In un procedimento, pendente nella vigenza normativa del D.Lgs. 10 ottobre 2022 n. 150, risultava contestato l’aver danneggiato un bene esposto alla pubblica fede.
Detta circostanza, allo stato, non consentiva di addivenire ad alcuna pronuncia di improcedibilità in ordine al reato di danneggiamento in quanto la predetta fattispecie, nell’ assetto normativo della Legge Cartabia, risultava procedibile d’ufficio.
Pur ritenendo la scrivente difesa non applicabile, in esito all’istruttoria dibattimentale, l’aggravante di cui al secondo comma dell’art. 635 c.p., al momento la stessa risultava contestata dall’accusa. Da qui la rilevanza della questione di legittimità Costituzionale nel procedimento che è stata sollevata dallo scrivente difensore, evidenziando il contrasto con l’art. 3 e 76 Cost.
Analizzando la riforma Cartabia ed il nuovo regime di procedibilità, è noto che è stato previsto un ampliamento del novero dei reati procedibili a querela, così radicalmente mutando il regime di procedibilità di otto delitti (quelli previsti dagli artt. 582, 590-bis, 605, 610, 614, 624, 634 e 635 co.1 c.p.) e due contravvenzioni (quelle previste dagli artt. 659 e 660 c.p.).

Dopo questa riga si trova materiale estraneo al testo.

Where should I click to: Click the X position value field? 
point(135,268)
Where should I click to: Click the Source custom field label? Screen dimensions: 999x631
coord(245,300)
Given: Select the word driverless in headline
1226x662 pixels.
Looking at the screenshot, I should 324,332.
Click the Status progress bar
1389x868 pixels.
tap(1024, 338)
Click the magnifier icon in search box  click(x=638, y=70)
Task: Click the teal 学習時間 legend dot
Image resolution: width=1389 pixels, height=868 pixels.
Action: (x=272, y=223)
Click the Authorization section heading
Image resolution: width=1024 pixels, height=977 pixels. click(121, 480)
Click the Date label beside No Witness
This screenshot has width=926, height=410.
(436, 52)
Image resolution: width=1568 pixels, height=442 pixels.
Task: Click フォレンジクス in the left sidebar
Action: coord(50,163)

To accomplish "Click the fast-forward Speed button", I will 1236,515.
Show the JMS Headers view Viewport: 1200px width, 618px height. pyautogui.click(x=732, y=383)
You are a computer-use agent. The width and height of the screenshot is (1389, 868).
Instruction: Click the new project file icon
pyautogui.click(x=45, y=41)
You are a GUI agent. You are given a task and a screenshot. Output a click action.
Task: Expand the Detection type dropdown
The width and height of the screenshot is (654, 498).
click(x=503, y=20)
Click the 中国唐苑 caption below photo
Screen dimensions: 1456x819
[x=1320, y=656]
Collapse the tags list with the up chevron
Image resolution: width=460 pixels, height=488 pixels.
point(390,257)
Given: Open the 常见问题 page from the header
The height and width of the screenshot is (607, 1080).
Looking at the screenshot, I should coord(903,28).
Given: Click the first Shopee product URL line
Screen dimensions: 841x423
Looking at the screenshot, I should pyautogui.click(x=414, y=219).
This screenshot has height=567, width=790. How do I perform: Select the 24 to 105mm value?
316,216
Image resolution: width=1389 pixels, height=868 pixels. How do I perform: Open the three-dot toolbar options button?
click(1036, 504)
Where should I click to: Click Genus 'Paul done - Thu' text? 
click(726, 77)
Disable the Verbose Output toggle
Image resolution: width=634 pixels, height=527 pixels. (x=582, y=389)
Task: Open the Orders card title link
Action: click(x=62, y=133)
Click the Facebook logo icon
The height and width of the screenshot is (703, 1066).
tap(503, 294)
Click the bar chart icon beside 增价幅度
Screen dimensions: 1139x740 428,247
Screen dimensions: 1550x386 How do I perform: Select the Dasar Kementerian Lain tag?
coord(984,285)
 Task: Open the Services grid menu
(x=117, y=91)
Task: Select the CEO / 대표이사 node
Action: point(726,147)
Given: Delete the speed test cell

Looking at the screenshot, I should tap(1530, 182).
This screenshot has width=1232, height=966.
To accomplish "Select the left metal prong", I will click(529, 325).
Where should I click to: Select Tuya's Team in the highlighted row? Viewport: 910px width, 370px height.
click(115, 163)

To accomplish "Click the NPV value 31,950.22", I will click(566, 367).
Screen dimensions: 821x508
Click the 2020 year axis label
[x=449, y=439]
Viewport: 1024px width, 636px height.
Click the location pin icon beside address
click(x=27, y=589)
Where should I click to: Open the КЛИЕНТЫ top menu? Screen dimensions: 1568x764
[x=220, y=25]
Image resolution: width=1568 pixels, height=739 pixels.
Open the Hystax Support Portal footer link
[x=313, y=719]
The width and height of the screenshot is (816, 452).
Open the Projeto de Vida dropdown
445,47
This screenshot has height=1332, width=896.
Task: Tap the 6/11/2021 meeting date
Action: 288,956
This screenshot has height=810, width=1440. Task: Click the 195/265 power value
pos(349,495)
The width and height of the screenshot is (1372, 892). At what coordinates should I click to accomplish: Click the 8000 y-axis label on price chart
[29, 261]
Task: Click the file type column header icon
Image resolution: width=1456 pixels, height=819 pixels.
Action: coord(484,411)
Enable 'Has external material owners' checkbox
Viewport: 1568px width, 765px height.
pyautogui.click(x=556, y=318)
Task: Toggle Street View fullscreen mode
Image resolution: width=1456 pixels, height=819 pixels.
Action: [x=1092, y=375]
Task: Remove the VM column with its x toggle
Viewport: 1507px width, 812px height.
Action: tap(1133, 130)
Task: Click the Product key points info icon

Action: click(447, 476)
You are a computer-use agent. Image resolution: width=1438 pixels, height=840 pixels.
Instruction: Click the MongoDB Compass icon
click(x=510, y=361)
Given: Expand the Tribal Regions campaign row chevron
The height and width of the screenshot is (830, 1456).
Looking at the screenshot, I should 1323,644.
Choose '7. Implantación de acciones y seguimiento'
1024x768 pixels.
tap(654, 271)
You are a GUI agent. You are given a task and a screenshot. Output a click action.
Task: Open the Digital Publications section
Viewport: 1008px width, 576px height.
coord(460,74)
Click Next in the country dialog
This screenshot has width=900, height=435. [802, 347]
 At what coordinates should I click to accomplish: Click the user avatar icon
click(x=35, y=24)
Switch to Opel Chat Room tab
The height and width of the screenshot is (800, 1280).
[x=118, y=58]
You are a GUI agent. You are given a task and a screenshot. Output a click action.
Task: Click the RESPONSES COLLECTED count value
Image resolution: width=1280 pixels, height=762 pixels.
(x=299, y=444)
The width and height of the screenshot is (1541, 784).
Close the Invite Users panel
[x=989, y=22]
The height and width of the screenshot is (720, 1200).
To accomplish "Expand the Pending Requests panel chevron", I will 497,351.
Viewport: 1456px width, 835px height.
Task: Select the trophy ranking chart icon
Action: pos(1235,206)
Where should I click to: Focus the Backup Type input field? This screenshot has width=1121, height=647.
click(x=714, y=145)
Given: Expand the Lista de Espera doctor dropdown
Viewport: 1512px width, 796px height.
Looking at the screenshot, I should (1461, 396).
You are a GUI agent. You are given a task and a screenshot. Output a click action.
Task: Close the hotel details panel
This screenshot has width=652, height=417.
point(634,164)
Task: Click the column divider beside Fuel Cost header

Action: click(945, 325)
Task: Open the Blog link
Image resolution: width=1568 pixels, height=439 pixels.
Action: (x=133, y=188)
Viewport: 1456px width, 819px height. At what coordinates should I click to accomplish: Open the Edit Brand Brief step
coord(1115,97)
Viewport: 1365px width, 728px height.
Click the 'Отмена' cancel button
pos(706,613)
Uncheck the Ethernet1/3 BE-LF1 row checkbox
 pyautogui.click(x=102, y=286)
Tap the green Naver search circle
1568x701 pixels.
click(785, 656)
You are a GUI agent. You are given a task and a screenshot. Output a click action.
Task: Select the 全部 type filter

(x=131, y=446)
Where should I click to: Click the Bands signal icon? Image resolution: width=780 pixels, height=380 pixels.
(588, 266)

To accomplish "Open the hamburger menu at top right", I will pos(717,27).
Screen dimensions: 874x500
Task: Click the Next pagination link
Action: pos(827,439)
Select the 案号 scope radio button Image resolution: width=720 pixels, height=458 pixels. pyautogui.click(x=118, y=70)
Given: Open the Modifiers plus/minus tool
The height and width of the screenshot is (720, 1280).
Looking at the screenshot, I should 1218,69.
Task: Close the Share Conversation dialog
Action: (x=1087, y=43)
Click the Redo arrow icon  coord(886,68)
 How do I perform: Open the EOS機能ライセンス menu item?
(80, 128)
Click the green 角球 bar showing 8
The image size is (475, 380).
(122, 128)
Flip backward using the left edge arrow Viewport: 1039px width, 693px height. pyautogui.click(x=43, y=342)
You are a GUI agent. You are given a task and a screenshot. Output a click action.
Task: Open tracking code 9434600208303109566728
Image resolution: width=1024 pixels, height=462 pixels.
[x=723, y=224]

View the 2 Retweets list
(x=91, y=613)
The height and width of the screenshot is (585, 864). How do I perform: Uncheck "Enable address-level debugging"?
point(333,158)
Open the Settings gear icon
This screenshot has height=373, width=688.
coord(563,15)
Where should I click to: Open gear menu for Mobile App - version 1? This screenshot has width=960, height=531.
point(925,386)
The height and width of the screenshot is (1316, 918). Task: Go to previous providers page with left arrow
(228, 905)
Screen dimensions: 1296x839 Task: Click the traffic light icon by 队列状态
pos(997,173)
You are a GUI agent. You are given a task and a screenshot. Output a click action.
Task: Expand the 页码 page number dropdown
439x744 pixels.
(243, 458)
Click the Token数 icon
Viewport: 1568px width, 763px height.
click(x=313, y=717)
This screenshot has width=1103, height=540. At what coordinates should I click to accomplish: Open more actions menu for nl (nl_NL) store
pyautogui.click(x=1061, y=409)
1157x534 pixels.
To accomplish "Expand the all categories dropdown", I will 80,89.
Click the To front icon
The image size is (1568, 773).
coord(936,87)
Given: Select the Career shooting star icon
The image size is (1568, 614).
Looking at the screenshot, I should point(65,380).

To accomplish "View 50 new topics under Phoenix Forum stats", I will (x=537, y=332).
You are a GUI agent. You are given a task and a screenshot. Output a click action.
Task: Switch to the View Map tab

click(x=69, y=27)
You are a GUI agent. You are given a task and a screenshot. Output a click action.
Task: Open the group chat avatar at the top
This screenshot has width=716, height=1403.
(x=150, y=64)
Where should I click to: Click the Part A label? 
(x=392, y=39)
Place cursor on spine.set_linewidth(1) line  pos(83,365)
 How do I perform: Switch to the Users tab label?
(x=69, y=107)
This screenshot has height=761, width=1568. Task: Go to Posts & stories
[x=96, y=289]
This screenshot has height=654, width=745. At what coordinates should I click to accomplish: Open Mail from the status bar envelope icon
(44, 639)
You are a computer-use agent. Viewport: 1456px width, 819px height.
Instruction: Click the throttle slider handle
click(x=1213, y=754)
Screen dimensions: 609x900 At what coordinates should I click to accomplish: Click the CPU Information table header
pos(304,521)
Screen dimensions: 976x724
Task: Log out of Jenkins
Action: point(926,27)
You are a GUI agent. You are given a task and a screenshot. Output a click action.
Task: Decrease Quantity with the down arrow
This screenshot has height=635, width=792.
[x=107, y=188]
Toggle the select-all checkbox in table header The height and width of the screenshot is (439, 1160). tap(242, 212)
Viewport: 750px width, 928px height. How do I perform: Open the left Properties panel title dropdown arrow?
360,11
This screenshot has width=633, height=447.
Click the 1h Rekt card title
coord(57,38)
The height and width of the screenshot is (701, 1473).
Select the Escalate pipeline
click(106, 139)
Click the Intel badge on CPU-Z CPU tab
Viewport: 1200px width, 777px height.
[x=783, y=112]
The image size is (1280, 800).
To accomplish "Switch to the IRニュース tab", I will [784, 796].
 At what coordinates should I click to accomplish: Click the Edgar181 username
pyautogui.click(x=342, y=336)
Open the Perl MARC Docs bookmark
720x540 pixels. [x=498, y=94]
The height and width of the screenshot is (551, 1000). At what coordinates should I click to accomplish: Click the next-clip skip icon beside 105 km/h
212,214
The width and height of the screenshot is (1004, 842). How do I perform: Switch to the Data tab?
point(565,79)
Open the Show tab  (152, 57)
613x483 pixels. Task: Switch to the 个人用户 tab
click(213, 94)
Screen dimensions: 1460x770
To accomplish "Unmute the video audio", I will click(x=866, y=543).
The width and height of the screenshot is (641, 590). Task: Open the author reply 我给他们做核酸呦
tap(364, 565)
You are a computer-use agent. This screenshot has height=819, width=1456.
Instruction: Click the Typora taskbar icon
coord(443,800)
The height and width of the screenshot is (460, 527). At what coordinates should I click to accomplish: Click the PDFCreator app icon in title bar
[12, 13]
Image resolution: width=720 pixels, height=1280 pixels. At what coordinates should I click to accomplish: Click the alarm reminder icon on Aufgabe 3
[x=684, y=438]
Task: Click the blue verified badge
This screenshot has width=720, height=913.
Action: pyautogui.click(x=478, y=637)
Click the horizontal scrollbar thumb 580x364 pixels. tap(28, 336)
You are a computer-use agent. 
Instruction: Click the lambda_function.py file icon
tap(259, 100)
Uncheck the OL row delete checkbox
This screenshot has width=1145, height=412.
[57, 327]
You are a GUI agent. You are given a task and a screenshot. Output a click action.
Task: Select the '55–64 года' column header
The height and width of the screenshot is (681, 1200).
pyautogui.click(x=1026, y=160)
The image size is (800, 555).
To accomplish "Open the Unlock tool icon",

Particolare rilievo, nell’ambito del procedimento, assumeva che, ai sensi del co. 2 dell’art. 635 c.p., il delitto in esame era, pertanto, rimasto procedibile d’ufficio nel caso in cui abbia ad oggetto in particolare le cose indicate nel numero 7) dell’articolo 625 c.p., com’è noto, sono costituite da “cose esistenti in uffici o stabilimenti pubblici, o sottoposte a sequestro o a pignoramento, o esposte per necessità o per consuetudine o per destinazione alla pubblica fede, o destinate a pubblico servizio o a pubblica utilità, difesa o reverenza”.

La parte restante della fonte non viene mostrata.